3- Patient travailleur indépendant :
Il n’existe pas de réparation particulière pour les maladies
professionnelles qui sont seulement prises en charge au
titre de l’assurance maladie.
Cependant, le travailleur
indépendant atteint d’une maladie professionnelle peut
bénéficier d’avantages complémentaires dans 2 circonstances
:
• s’il est couvert pour ce risque par une assurance complémentaire
(privée ou régime général de sécurité
sociale) ;
• si l’affection a été acquise lors d’un précédent emploi
salarié. Ainsi, certaines maladies à révélation tardive
(pneumoconioses, cancers) peuvent bénéficier d’une
prise en charge par le régime général si elles résultent
d’une exposition survenue pendant un emploi salarié
antérieur.
D - Conséquences :
La reconnaissance d’une maladie professionnelle ou
d’un accident du travail entraîne l’octroi de plusieurs
bénéfices pour le salarié.
1- De la part de la sécurité sociale :
• La prise en charge à 100 % des consultations, soins…
Cette prise en charge s’arrête à la date de guérison (retour
à l’état antérieur sans séquelles).
Si besoin, elle peut être
prolongée au-delà de la date de consolidation afin d’éviter
une aggravation ultérieure.
En cas d’arrêt de travail, des indemnités journalières un
peu plus avantageuses qu’en simple arrêt maladie sont
attribuées.
• En cas de séquelles, l’attribution d’un taux d’IPP
permet de verser un capital (< 10 %) ou une rente (> 10 %).
Ce taux ne peut être fixé qu’après la consolidation de
l’affection.
Il peut être révisé en cas d’aggravation (ou
d’amélioration).
L’indemnisation est forfaitaire en application d’un barème
qui ne couvre pas la totalité des dommages subis, en
particulier les conséquences éventuelles sur l’emploi.
Le patient, le médecin traitant et le médecin-conseil
ne doivent pas attendre la consolidation pour contacter
le médecin du travail s’ils suspectent des difficultés pour
la reprise du travail voire une inaptitude médicale.
Une
visite de préreprise devrait être effectuée alors
que le patient est encore en arrêt de travail afin de
rechercher un aménagement de poste, un reclassement.

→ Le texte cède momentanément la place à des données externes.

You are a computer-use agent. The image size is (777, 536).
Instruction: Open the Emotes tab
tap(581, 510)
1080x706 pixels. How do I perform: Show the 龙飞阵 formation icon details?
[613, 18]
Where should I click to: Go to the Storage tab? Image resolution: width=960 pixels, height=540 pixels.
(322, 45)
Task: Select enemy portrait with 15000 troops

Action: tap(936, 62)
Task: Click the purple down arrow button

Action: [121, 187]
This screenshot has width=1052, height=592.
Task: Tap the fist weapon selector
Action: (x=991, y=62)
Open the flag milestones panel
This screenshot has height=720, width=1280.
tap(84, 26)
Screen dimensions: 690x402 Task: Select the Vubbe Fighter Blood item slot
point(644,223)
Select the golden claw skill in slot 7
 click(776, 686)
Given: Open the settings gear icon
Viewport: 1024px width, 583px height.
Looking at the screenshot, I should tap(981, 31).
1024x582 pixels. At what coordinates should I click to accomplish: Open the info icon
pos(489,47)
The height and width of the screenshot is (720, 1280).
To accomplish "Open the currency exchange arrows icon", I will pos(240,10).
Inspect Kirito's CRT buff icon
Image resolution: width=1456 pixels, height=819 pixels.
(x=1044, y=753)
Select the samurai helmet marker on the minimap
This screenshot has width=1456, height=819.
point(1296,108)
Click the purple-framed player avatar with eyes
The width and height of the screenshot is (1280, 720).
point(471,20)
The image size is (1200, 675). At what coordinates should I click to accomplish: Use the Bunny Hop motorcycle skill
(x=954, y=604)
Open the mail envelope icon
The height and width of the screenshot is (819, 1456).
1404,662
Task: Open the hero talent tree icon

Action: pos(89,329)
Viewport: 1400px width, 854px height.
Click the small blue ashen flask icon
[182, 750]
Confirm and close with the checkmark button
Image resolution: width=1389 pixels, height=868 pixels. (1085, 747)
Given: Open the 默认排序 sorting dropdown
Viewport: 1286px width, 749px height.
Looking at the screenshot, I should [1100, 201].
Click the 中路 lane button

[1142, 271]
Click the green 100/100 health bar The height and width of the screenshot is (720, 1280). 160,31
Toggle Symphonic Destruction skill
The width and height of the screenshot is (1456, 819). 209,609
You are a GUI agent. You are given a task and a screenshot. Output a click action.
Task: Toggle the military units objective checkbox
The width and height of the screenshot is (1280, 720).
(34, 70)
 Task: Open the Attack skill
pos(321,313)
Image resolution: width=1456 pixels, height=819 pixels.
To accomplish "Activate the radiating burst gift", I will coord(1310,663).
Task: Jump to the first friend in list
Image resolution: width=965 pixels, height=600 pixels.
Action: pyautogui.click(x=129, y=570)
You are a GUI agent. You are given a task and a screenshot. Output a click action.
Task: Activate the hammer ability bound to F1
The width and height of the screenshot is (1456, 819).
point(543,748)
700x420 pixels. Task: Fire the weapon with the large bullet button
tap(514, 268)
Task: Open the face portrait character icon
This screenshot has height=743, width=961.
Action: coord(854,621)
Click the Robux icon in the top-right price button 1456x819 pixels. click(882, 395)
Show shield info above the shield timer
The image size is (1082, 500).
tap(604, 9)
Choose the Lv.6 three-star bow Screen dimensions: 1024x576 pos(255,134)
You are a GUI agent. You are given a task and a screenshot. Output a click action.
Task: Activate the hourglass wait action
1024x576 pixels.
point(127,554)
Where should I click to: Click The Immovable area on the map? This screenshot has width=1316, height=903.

Il faut souligner que la reconnaissance d’une maladie
professionnelle par le médecin-conseil n’entraîne pas
ipso facto une inaptitude médicale par le médecin
du travail.
• Une cessation anticipée d’activité peut être sollicitée
en cas de reconnaissance d’une asbestose (fibrose
parenchymateuse), d’un cancer bronchique, d’un mésothéliome
secondaire à l’inhalation de fibres d’amiante.
Un départ anticipé à la retraite dès l’âge de 50 ans peut
être obtenu.
L’existence de lésions pleurales bénignes
n’ouvre pas droit à cette disposition.
En l’absence de
pathologie, une cessation anticipée d’activité peut être
obtenue pour les anciens salariés de certaines entreprises.
Si un taux d’IPP supérieur à 66 % a été fixé, une incapacité
totale de travail peut être attribuée.
• Quant à l’indemnité de changement d’emploi, elle
ne peut être octroyée qu’aux seuls patients atteints
d’affection à réparation spéciale, avec un taux
d’IPP inférieur à 10 %, devant changer d’activité professionnelle.
2- De la part de la commission technique
d’orientation et de reclassement professionnels :
• La reconnaissance éventuelle du statut de travailleur
handicapé.
De plus, la reconnaissance d’une maladie professionnelle
par la sécurité sociale permet une priorité pour l’obtention
d’un reclassement.
3- De la part de l’employeur :
Si une inaptitude professionnelle à un poste de travail
résulte d’une maladie professionnelle reconnue, l’employeur
doit proposer, dans la mesure du possible, un
reclassement dans l’entreprise.
En cas d’impossibilité,
le salarié est licencié avec des indemnités de licenciement
doublées par rapport à un licenciement pour inaptitude
médicale non consécutive à une maladie professionnelle.
Une reconnaissance en maladie professionnelle a aussi
des conséquences pour l’employeur : les cotisations sont
calculées en fonction de la taille de l’entreprise et du
premier taux d’IPP attribué au salarié.
En effet, ces
cotisations ne sont pas réévaluées en cas d’aggravation
ni en cas de complication ultérieure.